Update the lines from the first one up to and including the line with "[1050, 587]", changing "folder" to "directory" and leaving everything else the same. Omit the pictures from your answer.

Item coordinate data

>>>

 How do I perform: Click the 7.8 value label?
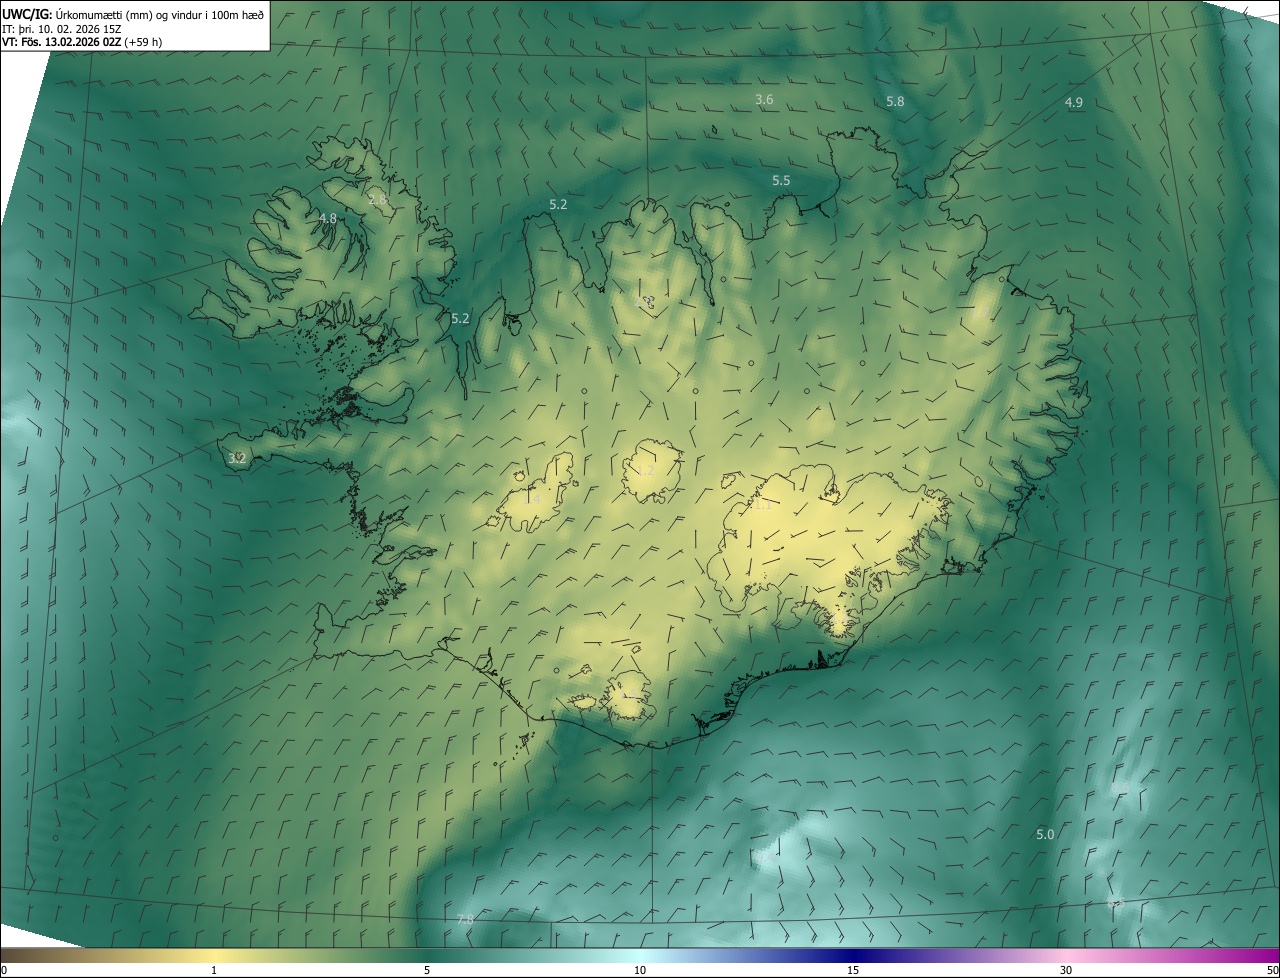tap(465, 919)
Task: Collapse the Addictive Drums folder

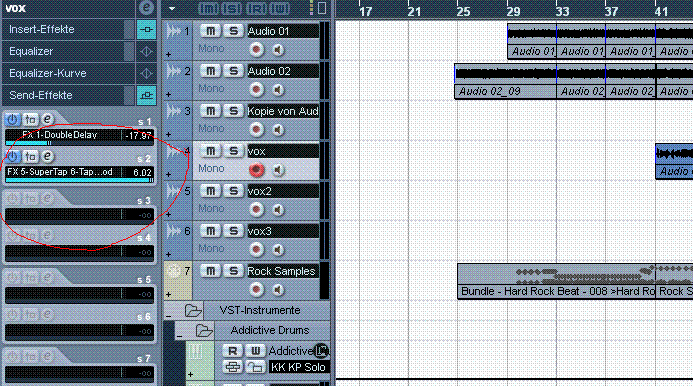Action: (179, 336)
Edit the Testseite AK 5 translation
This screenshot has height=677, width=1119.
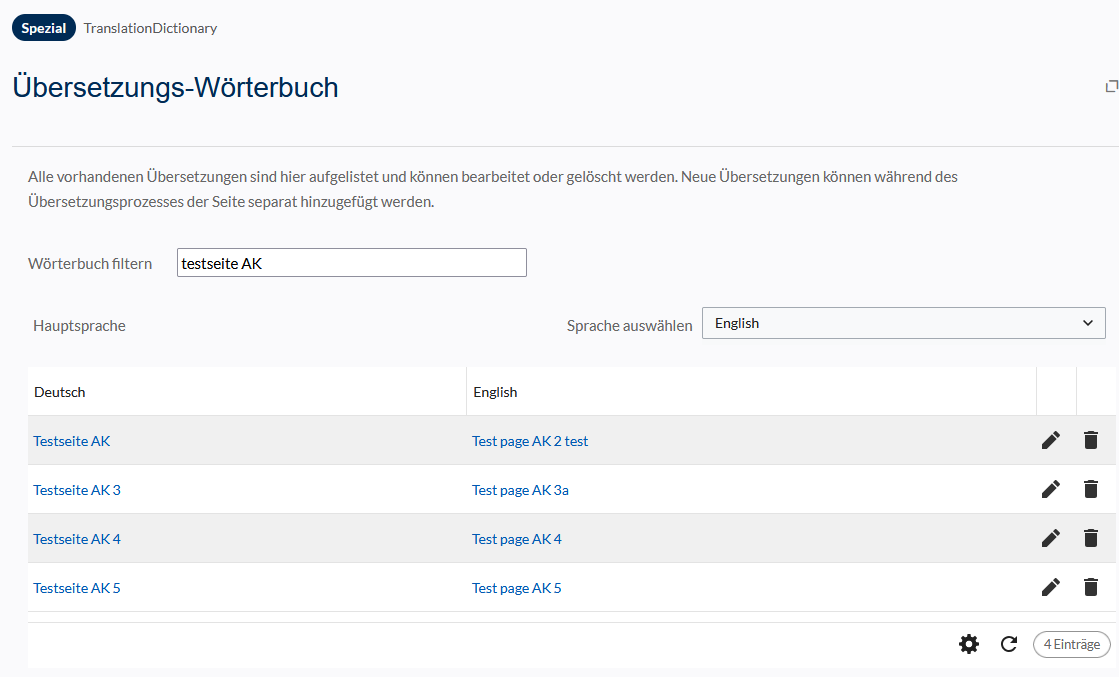[1050, 587]
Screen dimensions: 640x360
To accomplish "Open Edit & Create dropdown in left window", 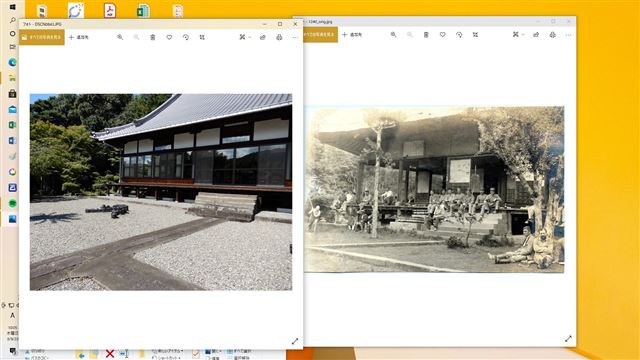I will (x=245, y=37).

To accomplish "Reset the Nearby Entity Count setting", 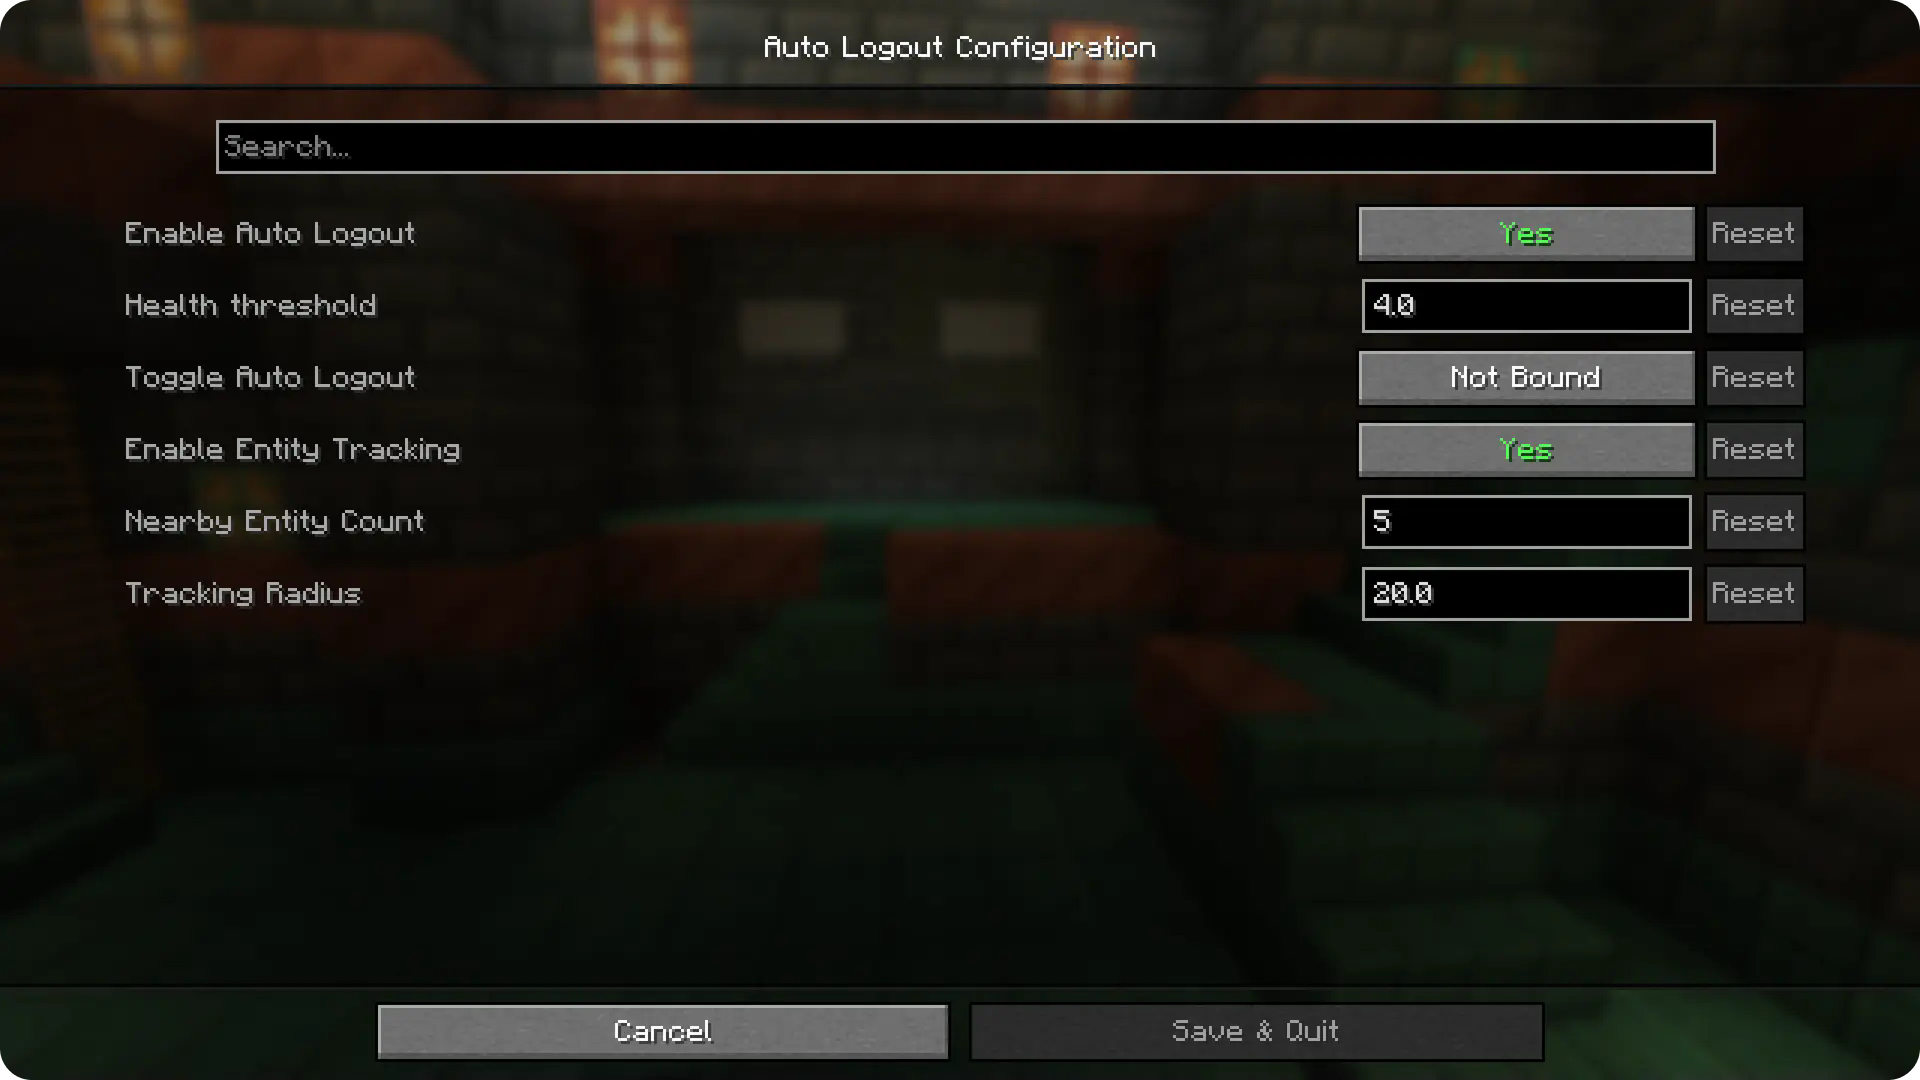I will click(1753, 521).
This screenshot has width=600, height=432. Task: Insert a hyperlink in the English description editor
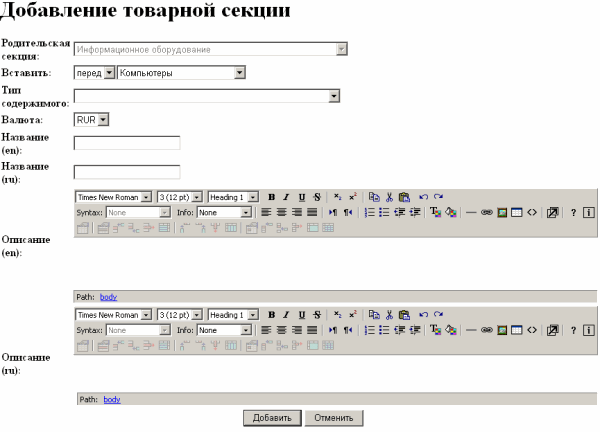487,213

<<<

Response |
 How do I perform: Click the 7.8 value label?
tap(465, 919)
Task: Collapse the Addictive Drums directory

Action: (179, 336)
Edit the Testseite AK 5 translation
This screenshot has height=677, width=1119.
[1050, 587]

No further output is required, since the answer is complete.